MOSCOW (MRC) -- Nearly 150 workers have been evacuated or are due for evacuation from Shell's Shearwater project in the North Sea since a COVID-19 outbreak emerged at the end of June, the company said July 20, as the industry called for an exemption from self-isolation rules for offshore workers, reported S&P Global.
So far, 26 people at the Shearwater oil and gas hub have tested positive for COVID-19, with another 122 categorized as having been "close contacts" of those infected, Shell told S&P Global.
Most have already been flown to shore, with a small number isolating at the facility prior to returning to shore, Shell said, adding that the spread of infection was slowing, with only five cases detected in the last seven days of the outbreak.
Shearwater is the focus of concerns that rising UK infection rates could spread to the offshore oil and gas sector, which normally provides 1 million b/d of oil including the Brent and Forties benchmark grades, and meets about half the country's gas needs.
Shearwater is currently shut down for summer maintenance and for work on the redevelopment project, which is central to Shell's realignment of its North Sea strategy. The project is intended to redirect gas flows from a cluster of North Sea fields, some of them newly developed and operated by other companies, to St Fergus in Scotland and on to petrochemical facilities, rather than being sent ashore at Bacton, eastern England.
The project had already suffered delays due to the pandemic and last year's price crash, having originally been scheduled to come on stream in 2020.

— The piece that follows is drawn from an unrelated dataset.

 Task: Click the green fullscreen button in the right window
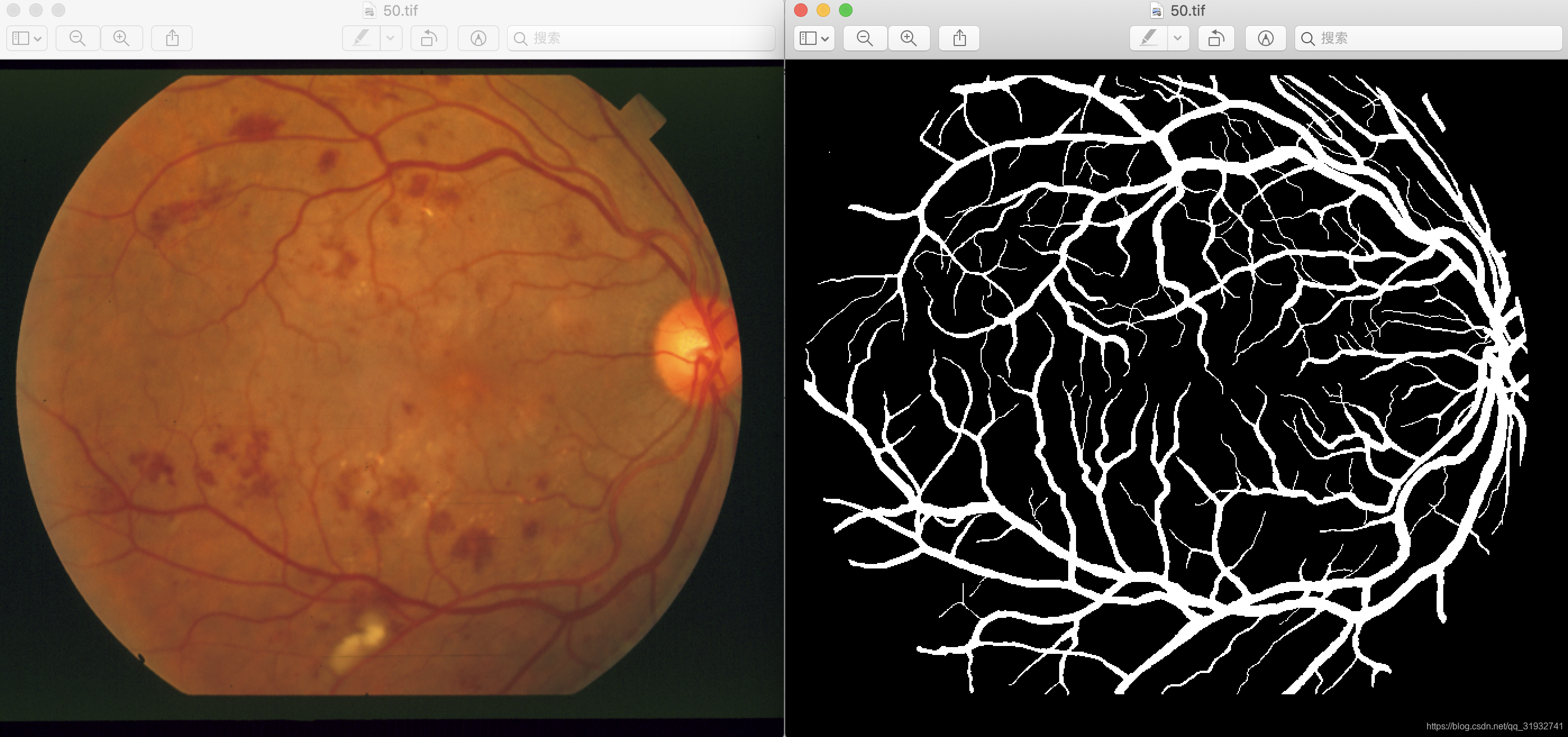coord(845,10)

As MRC informed before, Royal Dutch Shell plans to reduce its refining and chemicals portfolio by more than half, it said in July 2020 without giving a precise timeframe. The move is part of the Anglo-Dutch company's plan to shrink its oil and gas business and expand its renewables and power division to reduce greenhouse gas emissions sharply by 2050.
Ethylene and propylene are the main feedstocks for the production of polyethylene (PE) and polypropylene (PP), respectively.
According to MRC's ScanPlast report, Russia's estimated PE consumption totalled 953,400 tonnes in the first five months of 2021, which virtually corresponded to the same figure a year earlier. High denisty polyethylene (HDPE) shipments decreased. At the same time, PP shipments to the Russian market were 607,8900 tonnes in January-May 2021, up by 33% year on year. Shipments of homopolymer PP and PP block copolymers increased, whereas deliveries of PP random copolymers decreased.
Royal Dutch Shell plc is an Anglo-Dutch multinational oil and gas company headquartered in The Hague, Netherlands and with its registered office in London, United Kingdom. It is the biggest company in the world in terms of revenue and one of the six oil and gas "supermajors". Shell is vertically integrated and is active in every area of the oil and gas industry, including exploration and production, refining, distribution and marketing, petrochemicals, power generation and trading.